Thématique Prévoyance

Refus de prévoyance 2020 et après ?

Le peuple s’est prononcé le 24 septembre 2017, Prévoyance 2020 restera à l’état de projet. Pourtant la nécessité d’une réforme de la prévoyance en Suisse n’est contestée par personne… ou presque !
 
 

Zoom sur les raisons de réformer urgemment la prévoyance vieillesse

Financement de l’AVS

Le résultat de répartition (hors revenu de la fortune) est négatif depuis 2014 avec un déficit de CHF 767 millions en 2016.

Réduction du taux de conversion LPP

Nécessité de diminuer le taux de 6.8% qui oblige actuellement de générer un rendement à long terme de 5% pour un homme et de 4.7% pour une femme.

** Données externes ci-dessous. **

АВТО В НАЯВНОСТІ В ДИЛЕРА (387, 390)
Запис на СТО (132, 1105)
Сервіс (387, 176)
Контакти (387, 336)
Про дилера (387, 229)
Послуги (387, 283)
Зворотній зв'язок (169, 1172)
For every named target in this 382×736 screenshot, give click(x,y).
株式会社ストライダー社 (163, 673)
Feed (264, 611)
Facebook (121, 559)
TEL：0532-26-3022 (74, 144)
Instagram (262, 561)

Objectif ambitieux eu égard au rendement à l’échéance actuel négatif des obligations de la Confédérations à 10 ans.

Flexibilisation de l’âge de retraite dans l’AVS

Permettre à l'assuré de décider de la date à laquelle il souhaite prendre sa retraite.                         

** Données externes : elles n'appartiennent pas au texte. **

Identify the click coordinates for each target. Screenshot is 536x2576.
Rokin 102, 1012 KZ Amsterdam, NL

Retour sur les raisons de ce refus

Un projet de réforme trop large

Ce projet permet à tout un chacun de trouver un argument pour le NON sans comprendre les compensations prévues.

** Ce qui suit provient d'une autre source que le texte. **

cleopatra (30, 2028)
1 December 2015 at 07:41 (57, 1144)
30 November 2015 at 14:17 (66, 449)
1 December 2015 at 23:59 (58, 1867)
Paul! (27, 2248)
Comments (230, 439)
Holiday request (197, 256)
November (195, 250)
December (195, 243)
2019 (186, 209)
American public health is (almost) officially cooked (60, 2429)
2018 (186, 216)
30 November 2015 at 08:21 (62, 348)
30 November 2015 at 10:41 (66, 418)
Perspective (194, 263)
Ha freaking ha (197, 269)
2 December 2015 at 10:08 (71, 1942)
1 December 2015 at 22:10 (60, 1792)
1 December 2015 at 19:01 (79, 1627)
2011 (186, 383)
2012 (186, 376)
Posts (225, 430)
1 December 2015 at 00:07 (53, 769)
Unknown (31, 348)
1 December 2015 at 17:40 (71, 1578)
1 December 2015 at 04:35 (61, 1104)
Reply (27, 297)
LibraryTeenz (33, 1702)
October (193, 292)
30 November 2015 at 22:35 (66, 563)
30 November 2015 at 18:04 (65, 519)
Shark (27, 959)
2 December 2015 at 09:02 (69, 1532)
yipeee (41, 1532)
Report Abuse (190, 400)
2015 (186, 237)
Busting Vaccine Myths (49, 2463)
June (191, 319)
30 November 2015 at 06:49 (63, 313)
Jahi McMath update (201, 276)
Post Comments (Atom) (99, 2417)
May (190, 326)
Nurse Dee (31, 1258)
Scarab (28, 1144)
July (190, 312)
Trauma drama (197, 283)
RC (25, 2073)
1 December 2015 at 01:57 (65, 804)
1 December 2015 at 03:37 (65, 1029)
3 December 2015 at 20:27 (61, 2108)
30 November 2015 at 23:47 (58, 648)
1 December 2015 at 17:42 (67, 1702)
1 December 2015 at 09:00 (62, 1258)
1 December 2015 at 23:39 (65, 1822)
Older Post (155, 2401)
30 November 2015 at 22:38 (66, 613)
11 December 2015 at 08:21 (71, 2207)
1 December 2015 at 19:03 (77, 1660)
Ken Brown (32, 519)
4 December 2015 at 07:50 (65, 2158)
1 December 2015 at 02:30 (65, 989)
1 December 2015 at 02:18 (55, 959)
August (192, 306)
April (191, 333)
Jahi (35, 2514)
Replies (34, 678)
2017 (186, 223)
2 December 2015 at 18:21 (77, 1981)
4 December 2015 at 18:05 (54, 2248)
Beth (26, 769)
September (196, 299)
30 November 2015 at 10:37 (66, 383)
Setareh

Un sentiment de discrimination face à une classe d’âge perçue comme favorisée

La classe d’âge (45- 65 ans) pouvait se trouver favorisée au détriment des autres classes (mesures transitoires permettant de maintenir le niveau de la rente LPP pour les personnes nées avant 1974 et CHF 70 de rente AVS supplémentaire).

Une augmentation de l’âge de la retraite inadéquate

  • Un marché du travail où les seniors peinent à conserver ou retrouver un emploi.
  • Une hausse de l’âge de la retraite uniquement pour les femmes qui font déjà l’objet d’une discrimination au niveau de leur rémunération.

Une triple votation trop ambitieuse

L’exigence d’un triple « oui » pour la hausse de TVA (peuple et cantons) et Prévoyance 2020 est difficilement atteignable.

Quels ajustements prévoir pour la prochaine proposition de réforme ?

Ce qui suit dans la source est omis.